Exercise aim: List each line of the data below that contains the string "Task".

Material to process:
--------------------------------
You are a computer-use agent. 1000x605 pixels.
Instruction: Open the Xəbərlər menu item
--------------------------------
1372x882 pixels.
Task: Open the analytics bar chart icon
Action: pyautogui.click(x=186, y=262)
--------------------------------
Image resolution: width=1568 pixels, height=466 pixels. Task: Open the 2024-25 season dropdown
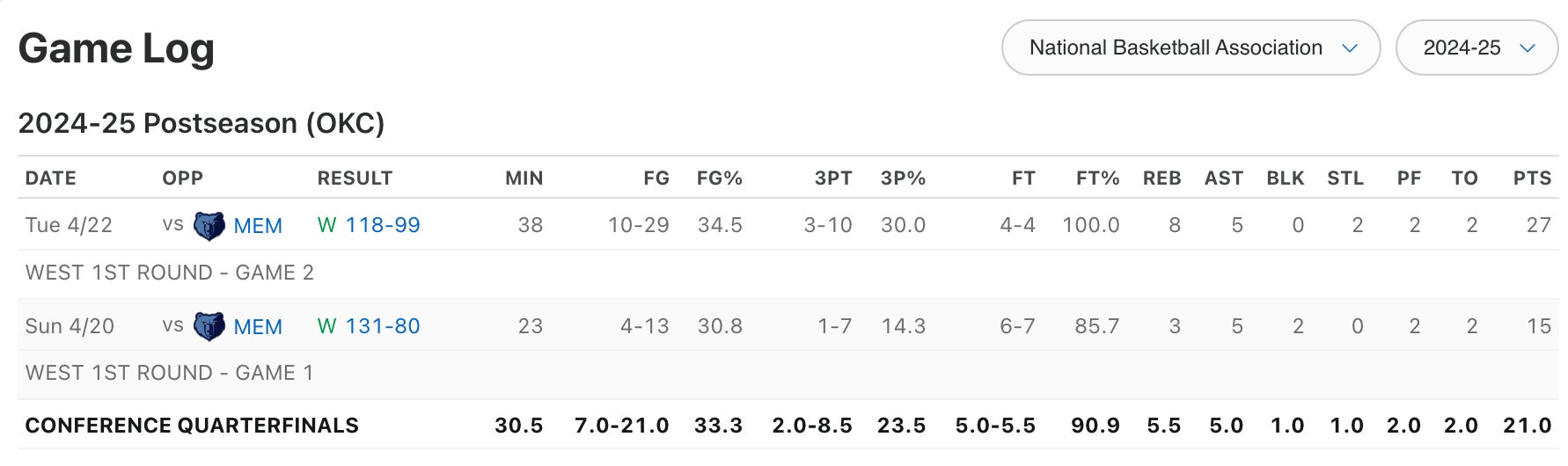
--------------------------------
Answer:
Task: Open the analytics bar chart icon
Image resolution: width=1568 pixels, height=466 pixels. Task: Open the 2024-25 season dropdown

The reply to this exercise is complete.